— Begin DATA FOR THIS EXERCISE —

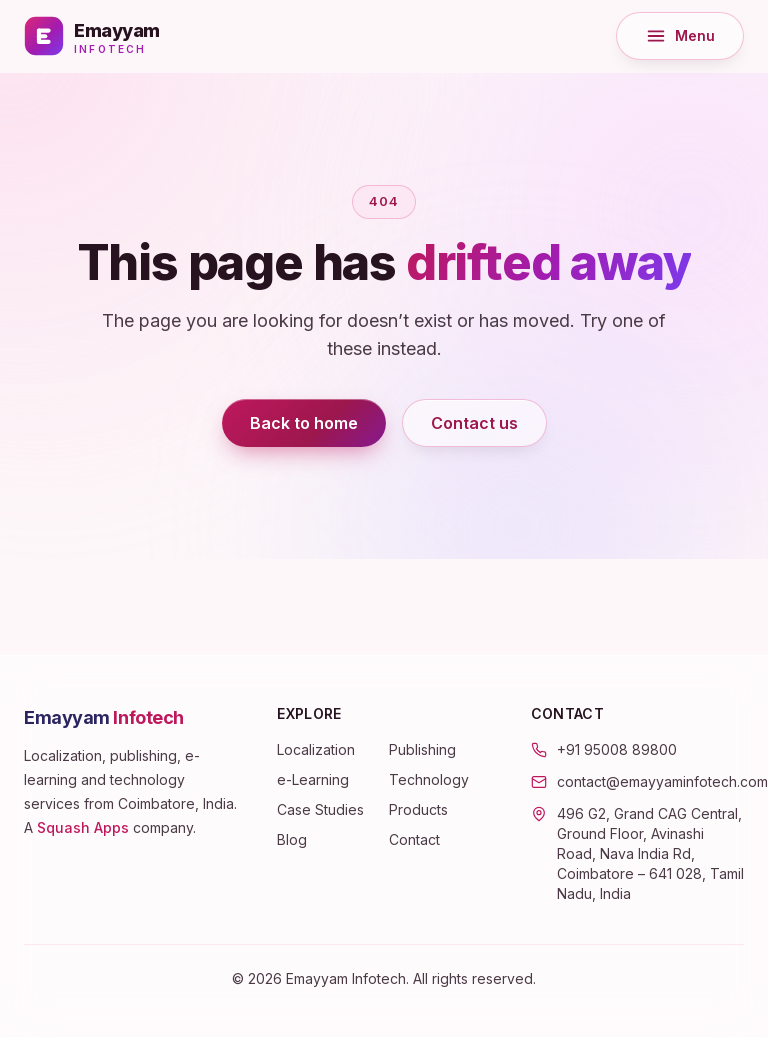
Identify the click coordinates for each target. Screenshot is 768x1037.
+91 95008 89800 (617, 749)
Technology (429, 779)
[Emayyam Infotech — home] (92, 36)
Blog (292, 839)
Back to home (304, 423)
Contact (414, 839)
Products (418, 809)
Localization (316, 749)
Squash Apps (83, 827)
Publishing (422, 749)
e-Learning (313, 779)
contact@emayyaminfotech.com (662, 781)
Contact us (474, 423)
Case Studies (320, 809)
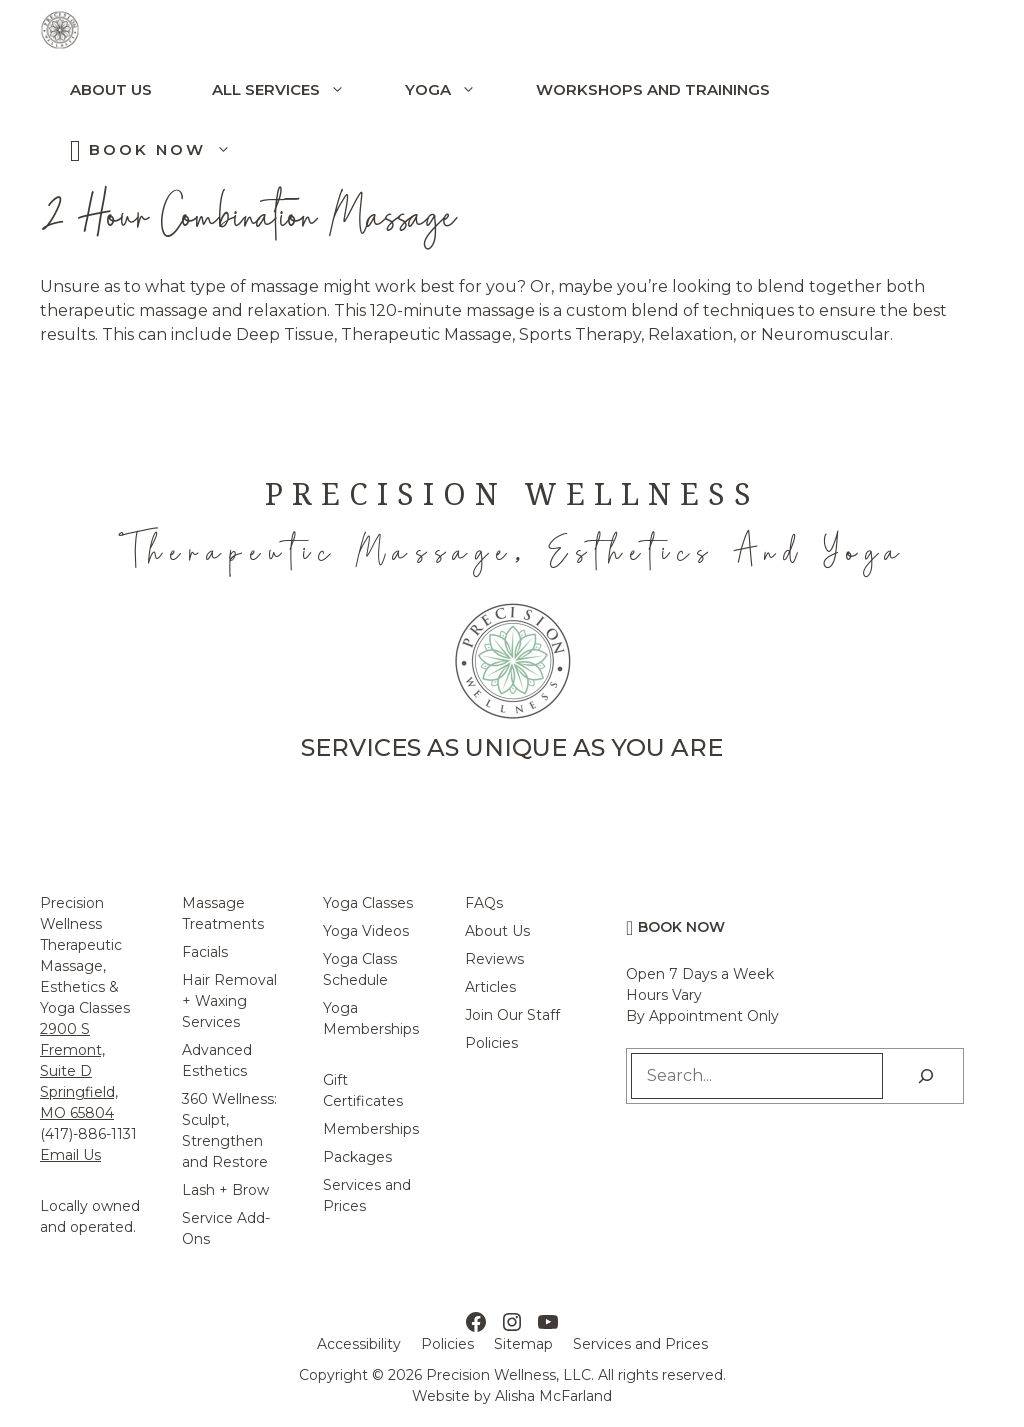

— End DATA FOR THIS EXERCISE —

__WHAT IS EXPECTED__.
Could you rewrite all of the records above, requests included, shifting every coordinate in the answers by -73 and leaving the pictures out?

__CORRECT OUTPUT__.
Identify the click coordinates for each target. Screenshot is 768x1037.
+91 95008 89800 (544, 676)
Technology (356, 706)
[Emayyam Infotech — home] (19, -37)
Blog (219, 766)
Back to home (231, 350)
Contact (341, 766)
Products (345, 736)
Localization (243, 676)
Squash Apps (10, 754)
Publishing (349, 676)
e-Learning (240, 706)
contact@emayyaminfotech.com (589, 708)
Contact us (401, 350)
Case Studies (247, 736)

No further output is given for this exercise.